The question then, is whether to take a relatively new drug, oxalyplatin, alongside the Xeloda. There are several reasons why I should not. (1) It is proved to be only marginally effective (around 4% higher survival rate) for people who have earlier stages of this cancer (not yet reaching the liver). In my case, it is not even known if it would have the same advantage. (2) It is nasty stuff, likely causing worse side effects than any of the drugs I have taken in my current treatment, and my body has been through a lot. Some of the side effects, like losing touch sensation at the fingertips, could be permanent. (3) The drug is related to cisplatin, to which I had a moderate allergic reaction back when I had bone cancer as a child. Since oxalyplatin tends to cause more frequent and severe allergic reactions in patients than cisplatin, there is risk of a dangerous allergic reaction. (4) I would have to take reduced amounts of it at least initially because of my liver, which is not at full power.

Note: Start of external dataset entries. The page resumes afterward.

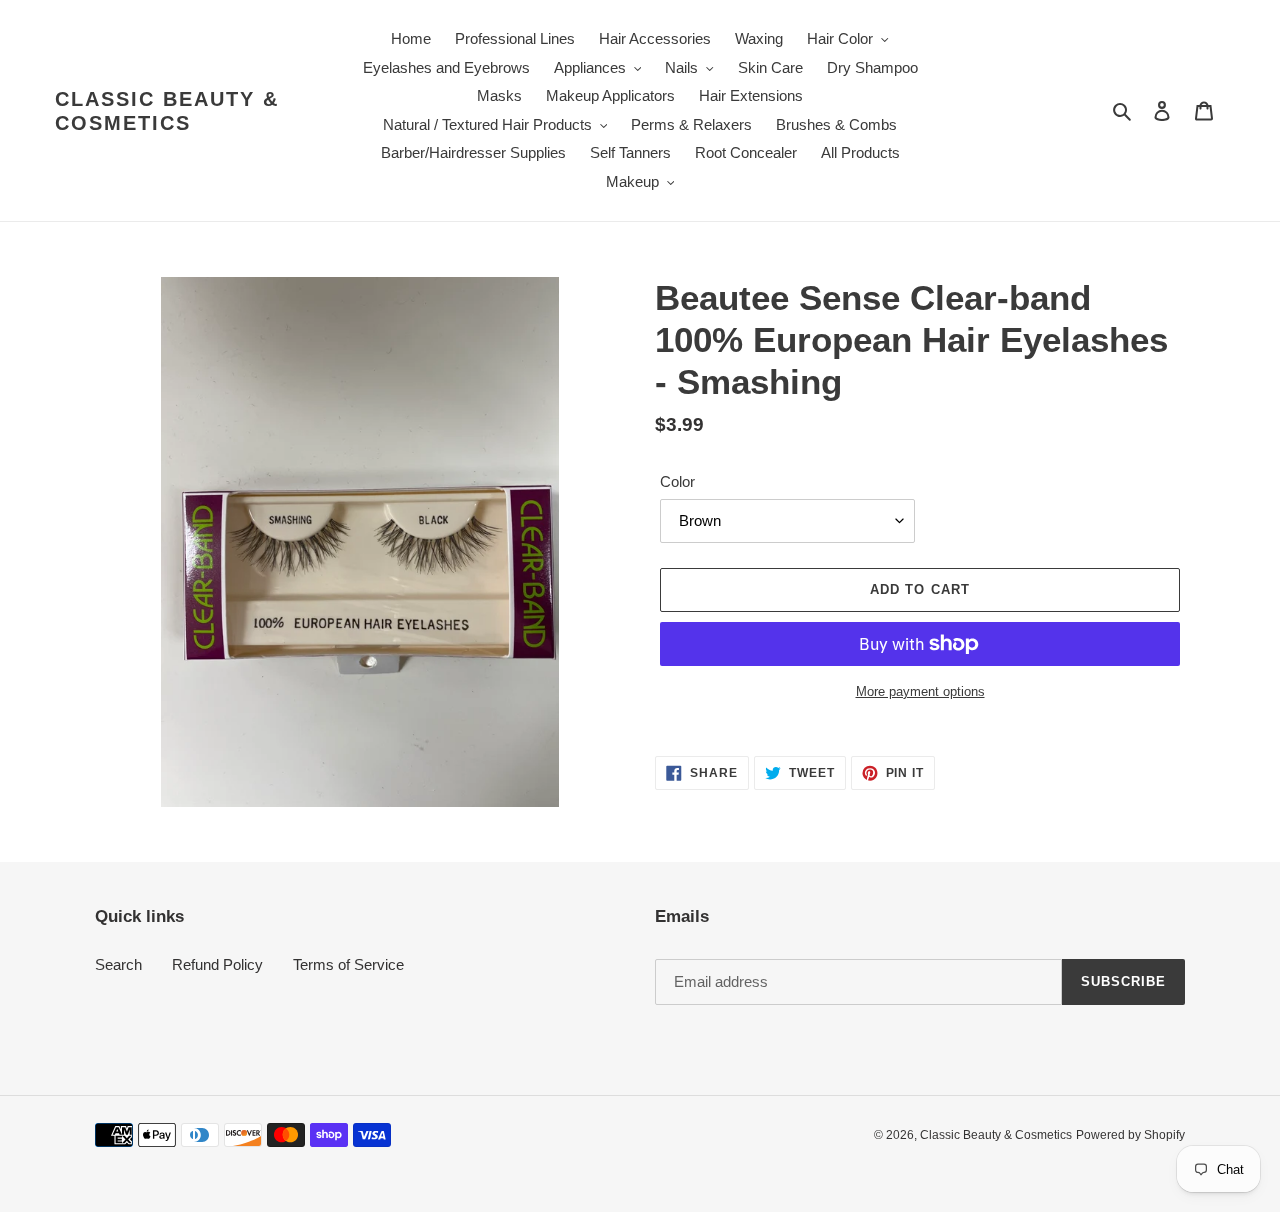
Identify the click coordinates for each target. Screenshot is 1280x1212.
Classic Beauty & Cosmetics (167, 111)
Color (677, 481)
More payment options (920, 691)
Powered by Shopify (1130, 1135)
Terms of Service (348, 964)
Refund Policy (217, 964)
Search (118, 964)
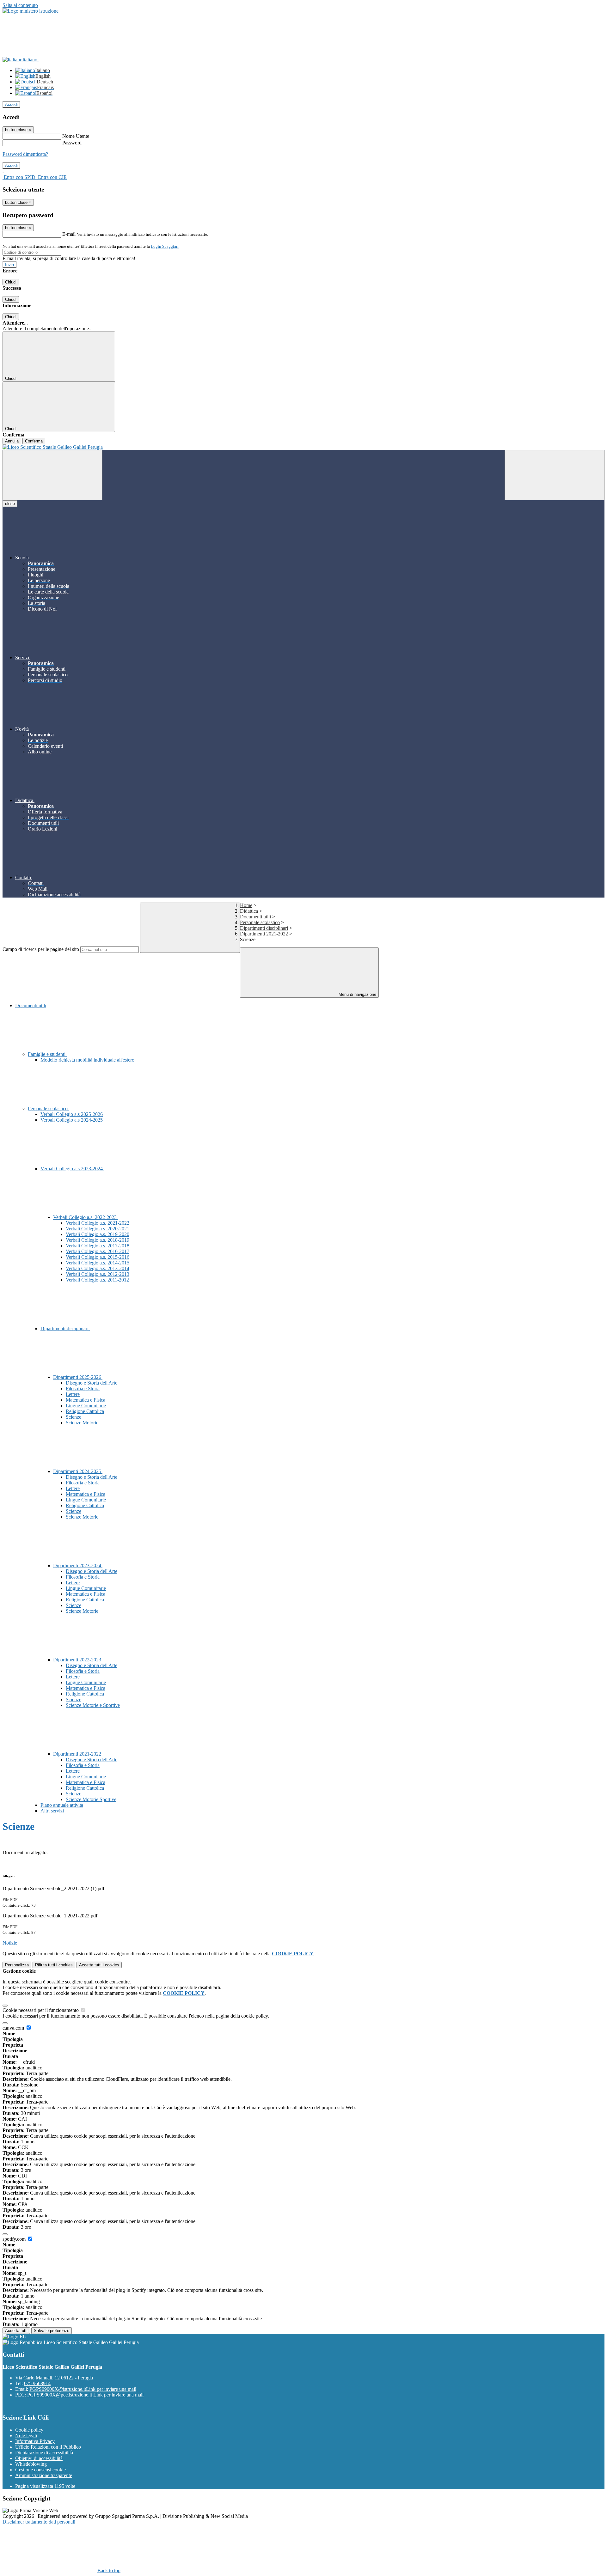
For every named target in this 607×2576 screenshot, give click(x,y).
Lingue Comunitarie (86, 1405)
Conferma (34, 441)
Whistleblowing (31, 2464)
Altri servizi (52, 1810)
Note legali (26, 2435)
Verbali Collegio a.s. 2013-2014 (97, 1268)
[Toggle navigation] (52, 475)
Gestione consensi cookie (40, 2469)
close (10, 503)
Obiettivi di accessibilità (39, 2458)
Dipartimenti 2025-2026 (77, 1377)
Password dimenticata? (25, 154)
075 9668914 (37, 2383)
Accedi (11, 104)
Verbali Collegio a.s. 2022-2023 (85, 1217)
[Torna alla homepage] (303, 447)
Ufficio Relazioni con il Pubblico (48, 2447)
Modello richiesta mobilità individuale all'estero (87, 1060)
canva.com (14, 2028)
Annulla (12, 441)
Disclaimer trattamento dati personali (39, 2521)
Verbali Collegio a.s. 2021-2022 (97, 1223)
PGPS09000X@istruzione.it (82, 2389)
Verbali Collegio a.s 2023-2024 (72, 1168)
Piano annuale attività (61, 1805)
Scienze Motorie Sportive (91, 1799)
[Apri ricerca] (554, 475)
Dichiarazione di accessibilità (44, 2452)
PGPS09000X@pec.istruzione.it (85, 2394)
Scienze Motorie (82, 1422)
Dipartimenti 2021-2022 (264, 933)
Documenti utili (255, 916)
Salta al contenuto (20, 5)
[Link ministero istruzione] (30, 11)
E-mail (69, 234)
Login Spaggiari (165, 246)
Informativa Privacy (35, 2441)
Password (72, 142)
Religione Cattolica (85, 1411)
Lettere (73, 1394)
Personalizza (17, 1965)
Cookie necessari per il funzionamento (41, 2010)
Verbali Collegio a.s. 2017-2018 (97, 1245)
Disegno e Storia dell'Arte (91, 1382)
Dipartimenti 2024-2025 (77, 1471)
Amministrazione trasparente (43, 2475)
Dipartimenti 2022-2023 (77, 1659)
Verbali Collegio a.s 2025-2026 (71, 1114)
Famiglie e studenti (47, 1054)
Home (246, 905)
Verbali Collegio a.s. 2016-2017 (97, 1251)
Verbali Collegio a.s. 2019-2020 (97, 1234)
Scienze (73, 1417)
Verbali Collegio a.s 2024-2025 (71, 1120)
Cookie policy (29, 2430)
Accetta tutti (99, 1965)
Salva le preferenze (51, 2330)
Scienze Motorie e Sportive (93, 1705)
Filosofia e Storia (83, 1388)
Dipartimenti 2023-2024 (77, 1565)
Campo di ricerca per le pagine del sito (41, 949)
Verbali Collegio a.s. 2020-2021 (97, 1228)
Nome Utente (75, 136)
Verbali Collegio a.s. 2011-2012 (97, 1279)
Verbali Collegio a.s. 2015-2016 (97, 1257)
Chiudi (10, 282)
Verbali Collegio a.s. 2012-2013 (97, 1274)
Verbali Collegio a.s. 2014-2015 (97, 1262)
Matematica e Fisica (85, 1400)
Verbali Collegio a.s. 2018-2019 (97, 1240)
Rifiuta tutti (54, 1965)
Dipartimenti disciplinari (264, 928)
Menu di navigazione (356, 994)
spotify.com (15, 2239)
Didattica (249, 911)
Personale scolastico (260, 922)
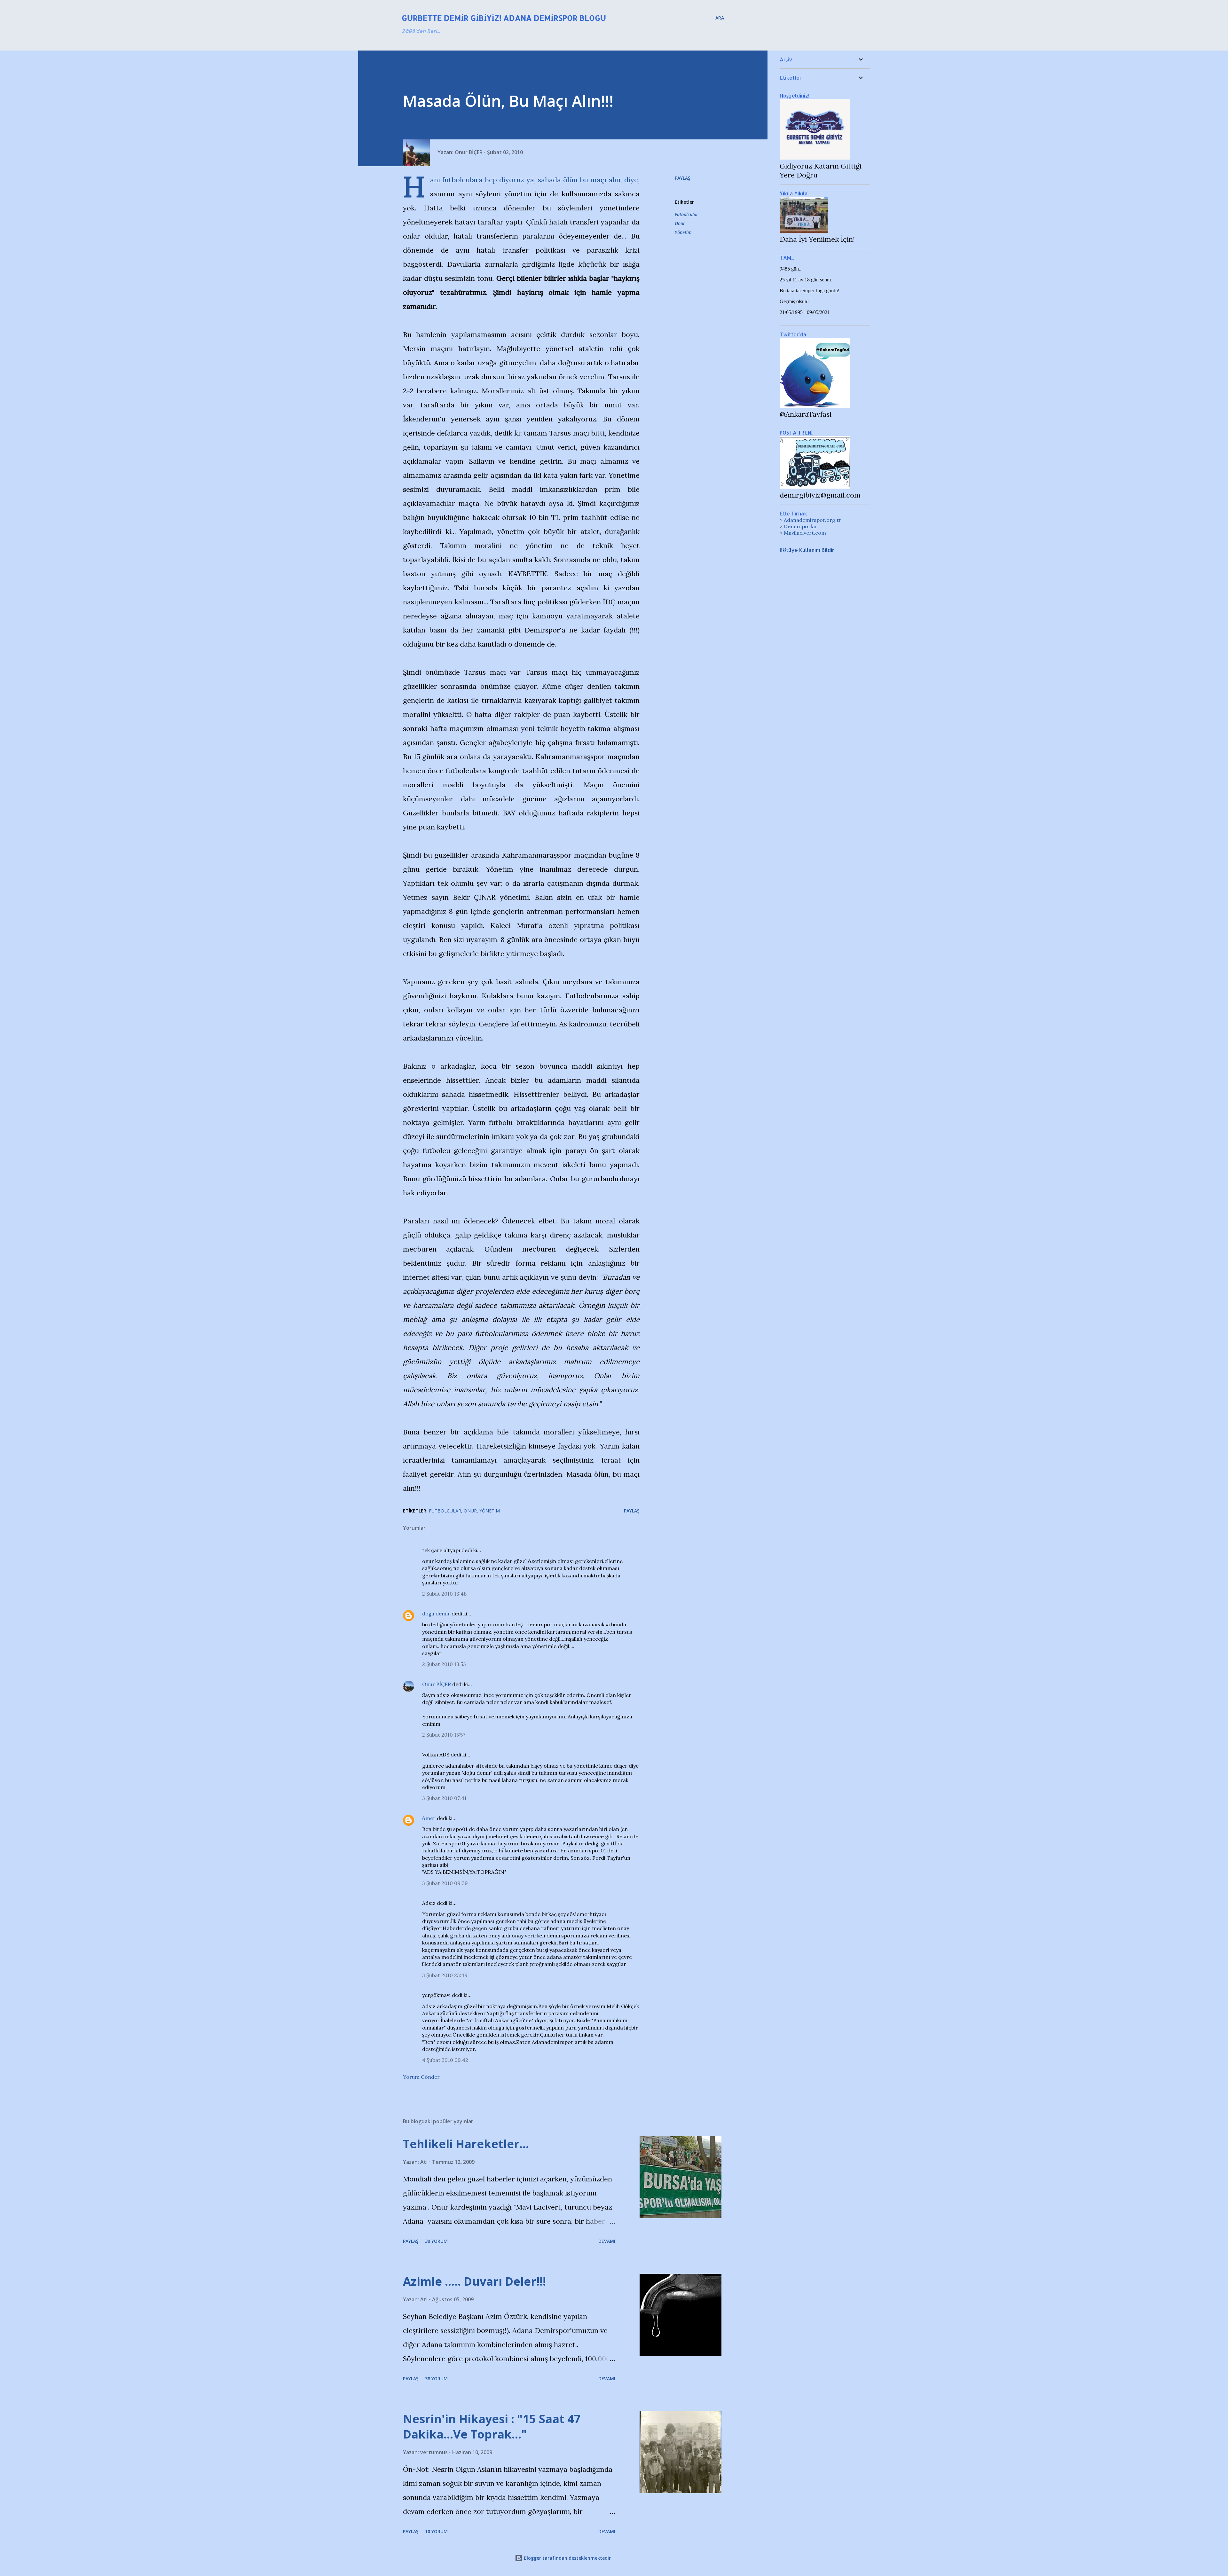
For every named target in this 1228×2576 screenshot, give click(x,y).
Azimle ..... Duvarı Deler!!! (474, 2281)
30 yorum (436, 2241)
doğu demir (436, 1613)
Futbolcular (686, 214)
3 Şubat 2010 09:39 (445, 1883)
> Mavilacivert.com (803, 533)
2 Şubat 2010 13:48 (444, 1593)
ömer (429, 1818)
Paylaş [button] (682, 178)
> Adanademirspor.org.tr (810, 520)
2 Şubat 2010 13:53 (444, 1664)
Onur (680, 223)
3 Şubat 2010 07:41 (444, 1798)
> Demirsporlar (798, 526)
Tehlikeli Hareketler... (466, 2144)
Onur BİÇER (436, 1684)
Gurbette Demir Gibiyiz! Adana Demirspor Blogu (504, 18)
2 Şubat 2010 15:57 (443, 1735)
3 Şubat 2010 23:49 (445, 1975)
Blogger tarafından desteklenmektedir (567, 2558)
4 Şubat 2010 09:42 (445, 2060)
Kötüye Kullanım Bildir (807, 549)
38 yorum (436, 2379)
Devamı (606, 2241)
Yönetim (683, 232)
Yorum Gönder (421, 2077)
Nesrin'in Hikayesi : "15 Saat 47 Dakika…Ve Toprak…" (492, 2426)
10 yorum (436, 2531)
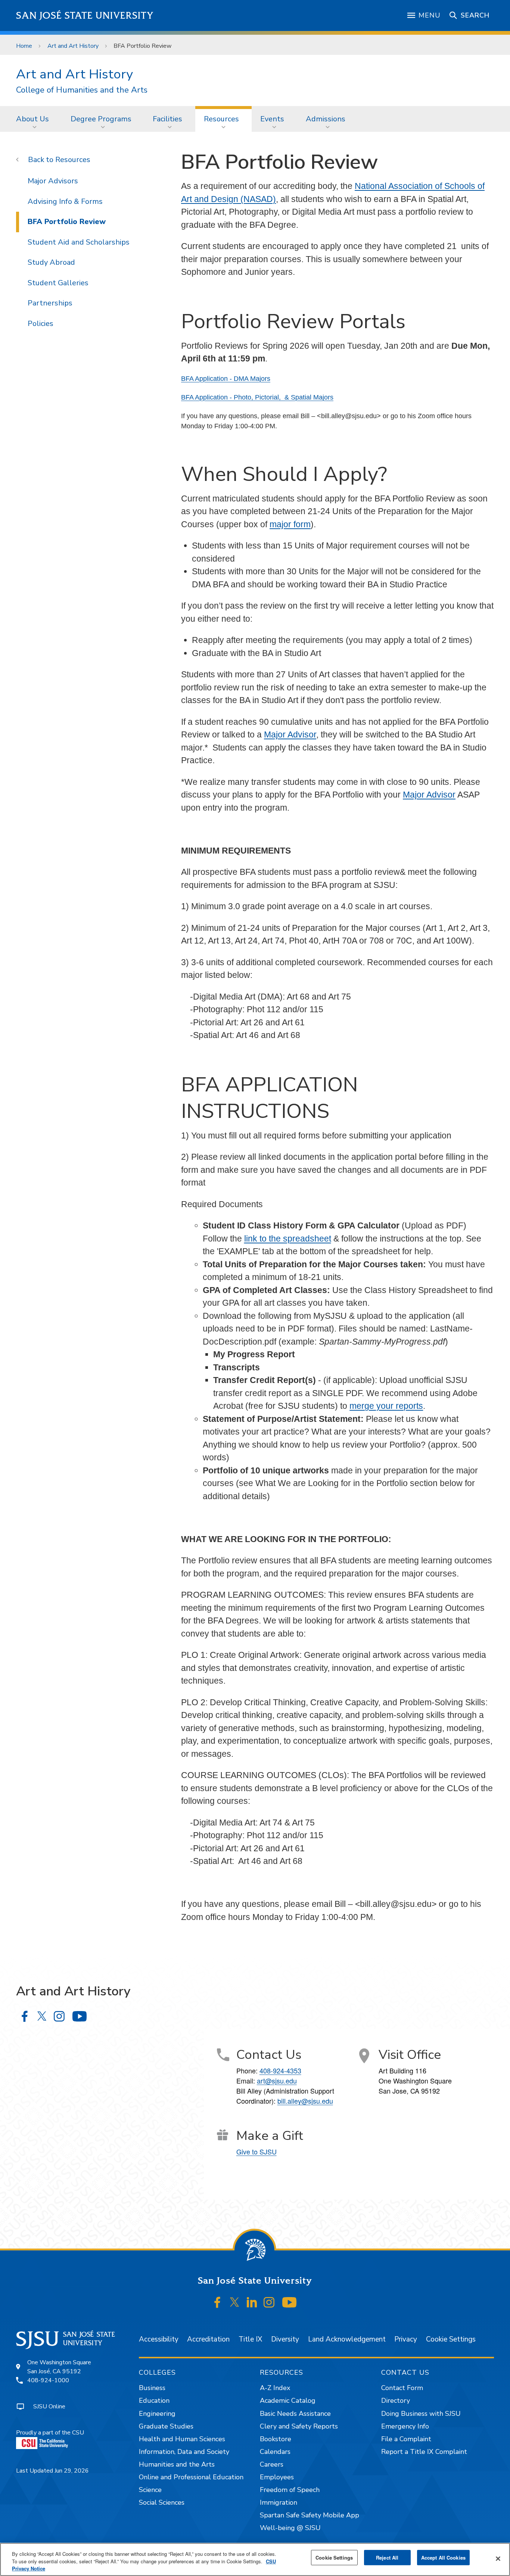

In my mind, weighing against all of this is the philosophy to do everything possible to insure the cancer will not come back.

For this first round, I am only taking Xeloda, bacause I am weak and I wouldn't be able to take much oxalyplatin anyway until my liver comes back to full strength. Dr. Hoff thinks this is the way to go. As for whether I will take the oxalyplatin in the future, right now I am seeking the advice of my various doctors and am joining with Christine in asking for wisdom from the Lord. Asking for wisdom is part of the process of Christian perseverance, (for which I am in deep need), as illustrated by this passage from James:

Consider it pure joy, my brothers, whenever you face trials of many kinds, because you know that the testing of your faith develops perseverance. Perseverance must finish its work so that you may be mature and complete, not lacking anything. If any of you lacks wisdom, he should ask God, who gives generously to all without finding fault, and it will be given to him. But when he asks, he must believe and not doubt, because he who doubts is like a wave of the sea, blown and tossed by the wind. That man should not think he will receive anything from the Lord. James 1:2-7

Finally, I did have a brain MRI last Thursday to rule out metastatic activity as the cause of my recent headaches. It takes a couple days to get the radiology report and I have not yet heard the result.